Here’s another shooter from hell. I love this genre to death, but I’m the first to admit that this genre requires renewal, well, especially since the release of Ikaruga almost twenty years ago. When I heard about the strange name I, AI, I didn’t expect him to solve this kind of problem. The Budget Shooter sometimes published you, the king of the uneven budget Indians? Yeah, it would never have moved the mountain for the bullet hole community, but in the end, I still had a lot more fun than I thought I would.

A historical entry into a damn sharp arrow? Brave but boring.

The vast majority of shooters in Bullet Hell are totally conspiracy-free, often with minimal information, just to tell you who you are, where you are and who to shoot. What shocks me, Al, is that from the beginning of the game… …pork chops! Of course they were cheap, and the voice played so badly that I ended up falling in love with them for the wrong reasons, but they cut anyway.

The game even has a prologue mission that is completely free of enemies, just to set up the plot correctly. As the name suggests, you are an artificial intelligence scammer who tends to leave a space station by loading your consciousness into a spaceship. During the campaign you will have to accept even more (ridiculously bad) discounts. The story is far from interesting, but I was simply impressed by the effort put into the presentation and general configuration of the game, although it is clear that it was developed with a minimal budget.

There are some interesting bosses fighting here.

Like the game itself, it’s just a flash in the pan. You run the ship, you see other things stolen from you, and you have to shoot them down before they do the same to you, constantly working on really dubious success stories. Your ship has a health bar, but the main goal is to show that you always destroy with one or even two blows, depending on the type of projectile you attack. Like any other ball game, it’s about avoiding grenades like a Zen, and the game naturally expects you to die over and over again.
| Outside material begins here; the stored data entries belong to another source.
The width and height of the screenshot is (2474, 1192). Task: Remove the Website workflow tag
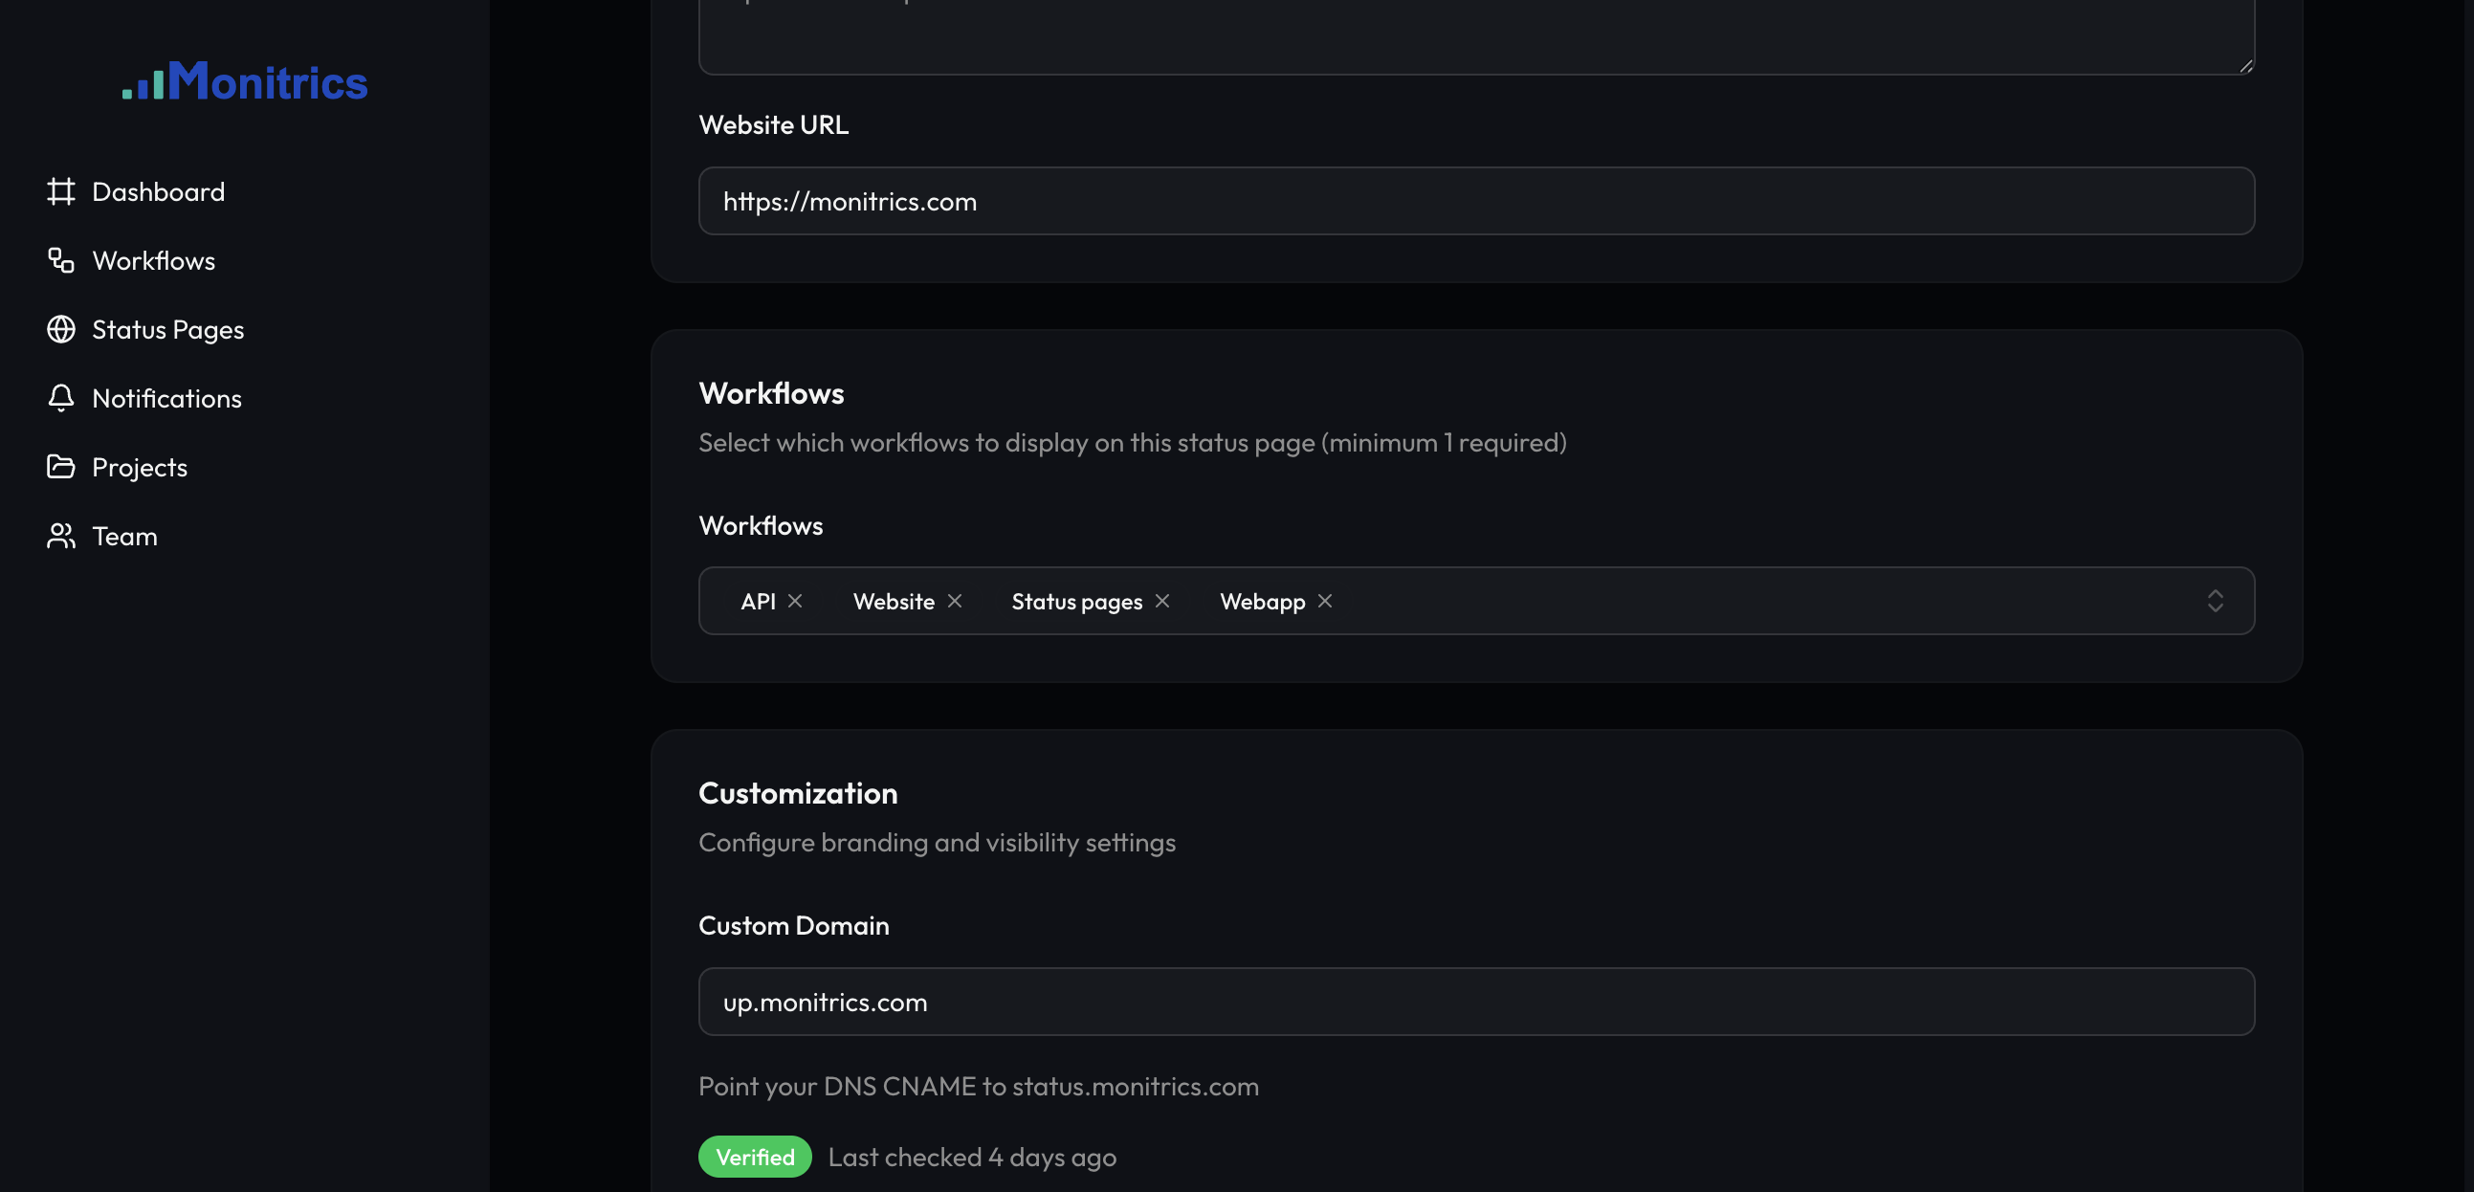[955, 601]
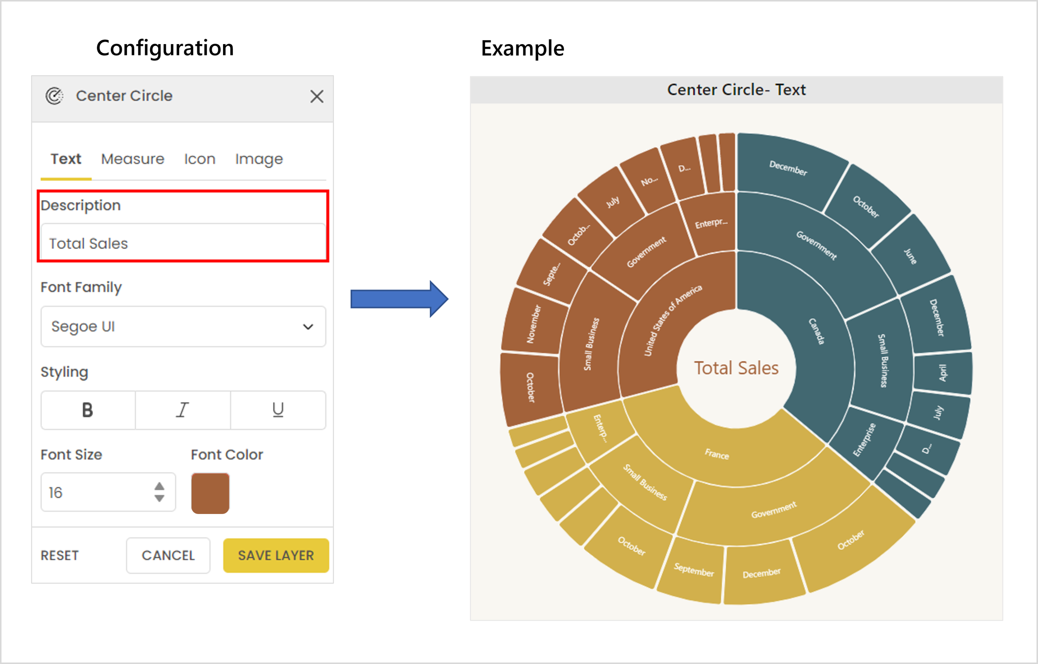Image resolution: width=1038 pixels, height=664 pixels.
Task: Open the Measure tab
Action: [x=132, y=159]
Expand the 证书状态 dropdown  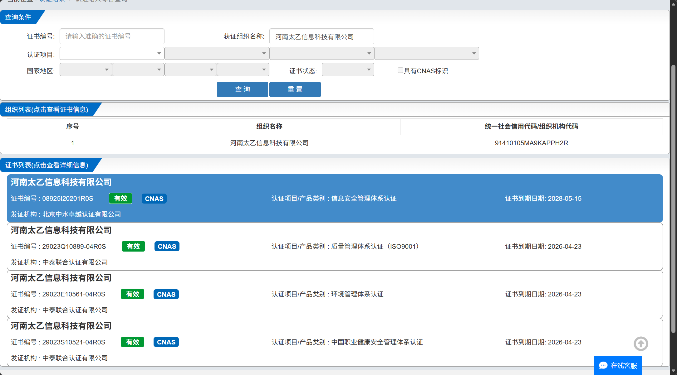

That’s the problem: Death isn’t exactly a punishment. You will constantly collect small gems when you destroy the enemy, and keep half of them when you die. Then use these gems to power your ship, either by increasing damage strength, range, armor, or even adding new side weapons like a laser beam or your typical bomb-cleaning screen.

I really liked this update system because it encouraged me to play the same levels over and over again, even if I died every time I tried. At some point, I’d have enough gems to upgrade my main laser or improve my armor to the point where it costs maybe three or four shots instead of one. It’s not exactly Rougelite or Soul. It’s a simple but effective way to encourage players not to give up so easily. The more you play, the more updates you can afford and the easier the game becomes. It’s not a revolutionary feature, but it was surprisingly well implemented in the game, which certainly wasn’t meant to bring any depth to the game.

The buffet with the bullets.

In terms of presentation, this game clearly shows its small budget. For some of me, AI is not a bad design, but none of the game elements are animated. This is a decent PNG, not discussed, but they are completely without animation. Ships just turn, lasers and rockets move only with the grace of Adobe Flash animation.

And the sound design. Here’s the problem: The game sometimes sounds good, and sometimes it sounds bad. There is no intermediate position. Every time a game decides to give you an epic fight against a boss, it usually comes with a surprisingly good song that makes it even more dramatic. In other cases the game decides to play a bad song in the background or just forget to play the song in general. The said voice finally appeared. It’s very cheap, stupid amateurish and full of grammatical mistakes. And I liked it because of those problems, not in spite of them.

If you don’t know who you are – the enemy – do the following: If he moves, shoot. If not, shoot, just to be sure.

I, AI is far from being one of the most innovative shooters lately, and he clearly suffers a bit from presenting a rather obvious microscopic budget in his department. However, it is commendable to see what the developers have achieved with such limited resources. It’s incredibly fun, even though it’s a hugely popular bullet shooter with a decent upgrade system that encourages you to keep playing at the same level, even if you’re driving such a weak and fragile ship in the beginning.

The ships and vice versa are well thought out, but the game suffers from a total lack of animation. That makes it look incredibly cheap. Hell of a fast ball game with responsive controls, even if it suffers from dubious shot detection. An attractive upgrade system promotes reproducibility.
Mixed bag. Either the game throws you a very good song, or you usually forget to play the song during the level. Then the voice plays so badly that in the end I liked it. For me, AI is basically a general shooting game, but it’s still a lot of fun thanks to the fast gameplay and a very interesting update system.
Phrase: 7.0

Me, AI is now available on PS4, Xbox One, PC and Switch.

Seen on PS4

Copy that. AI was supplied by the publisher.